BRIEF – Once the line containing "Task: Toggle Bold" is found in the material below, it and every line after it should be transcribed exactly, with pictures left out and nothing added.

MATERIAL SHOWN –
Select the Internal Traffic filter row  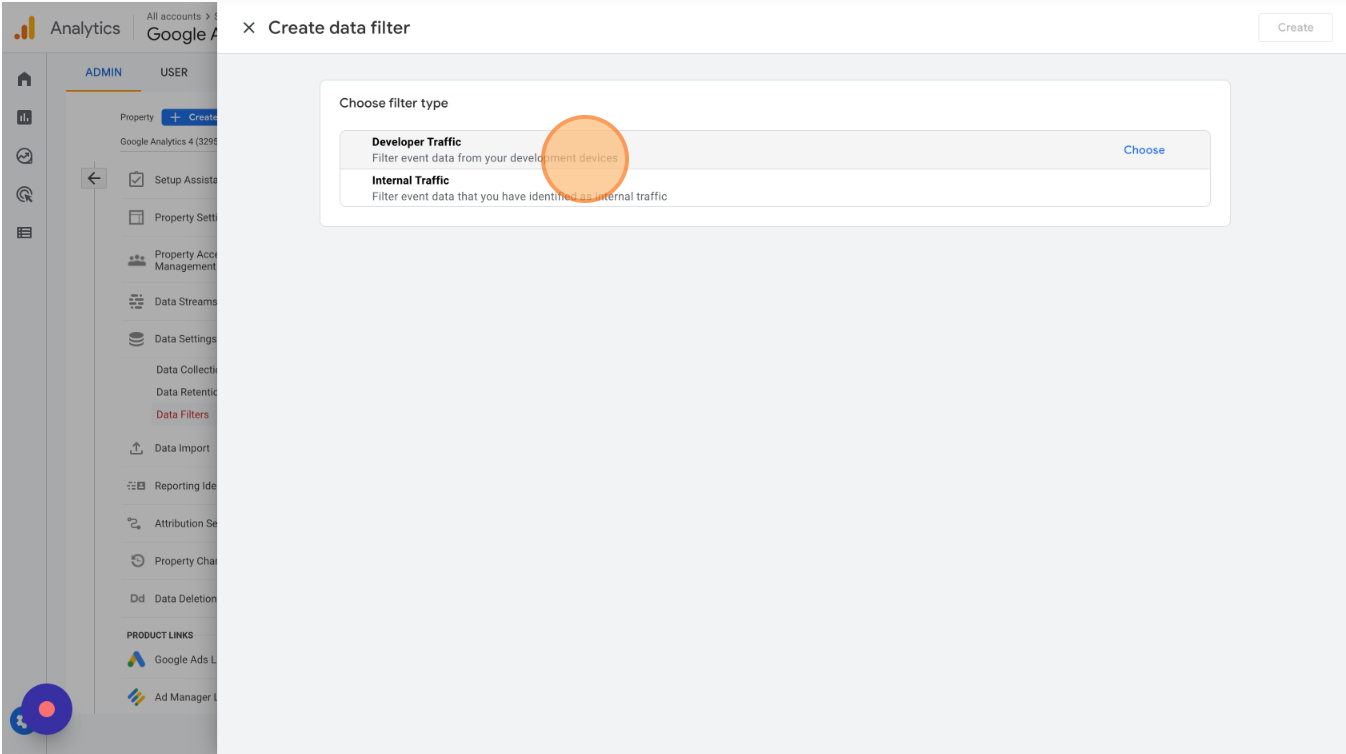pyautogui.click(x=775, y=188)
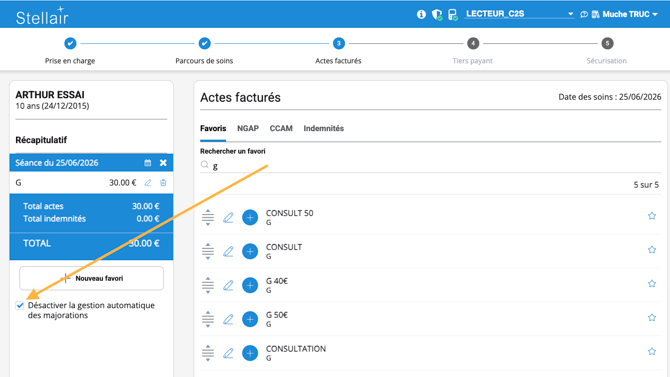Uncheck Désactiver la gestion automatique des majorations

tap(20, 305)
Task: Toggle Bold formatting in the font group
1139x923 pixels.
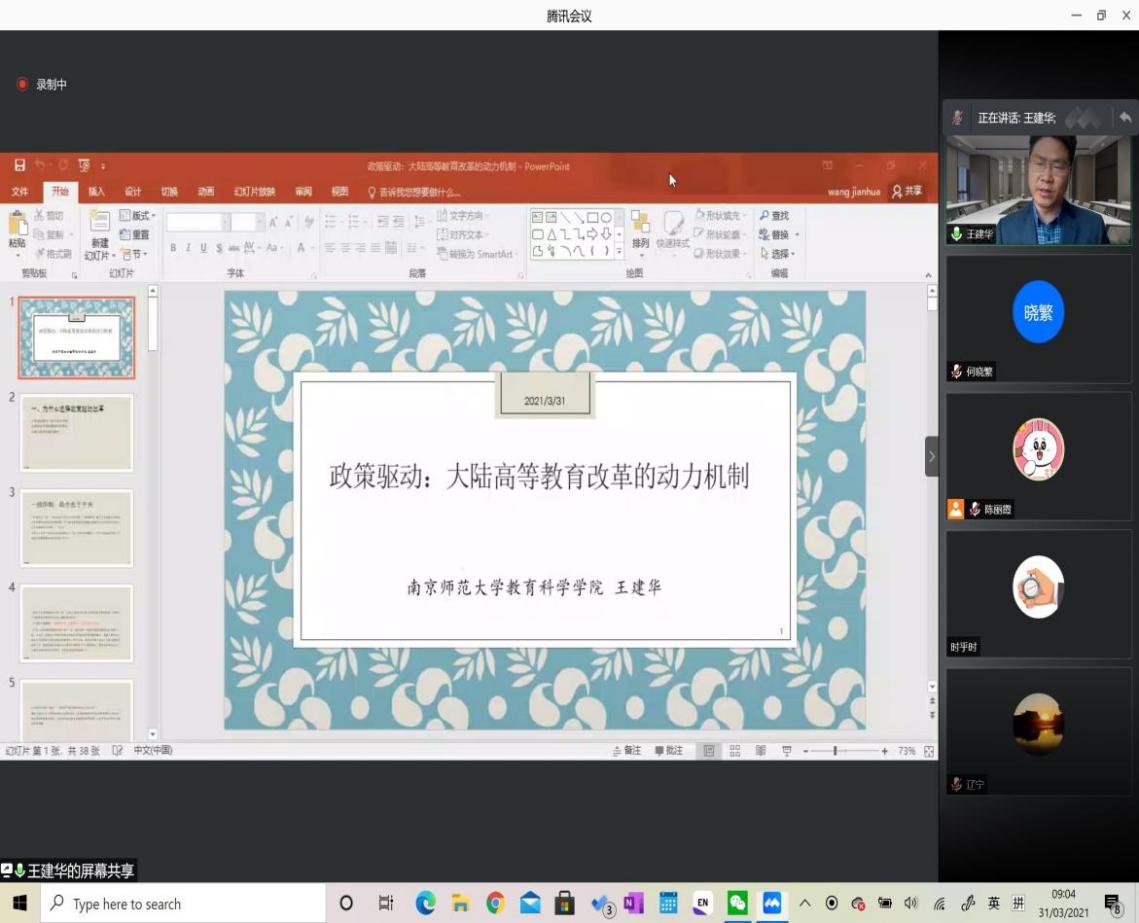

FINISHED EXERCISE –
Task: Toggle Bold formatting in the font group
1139x923 pixels.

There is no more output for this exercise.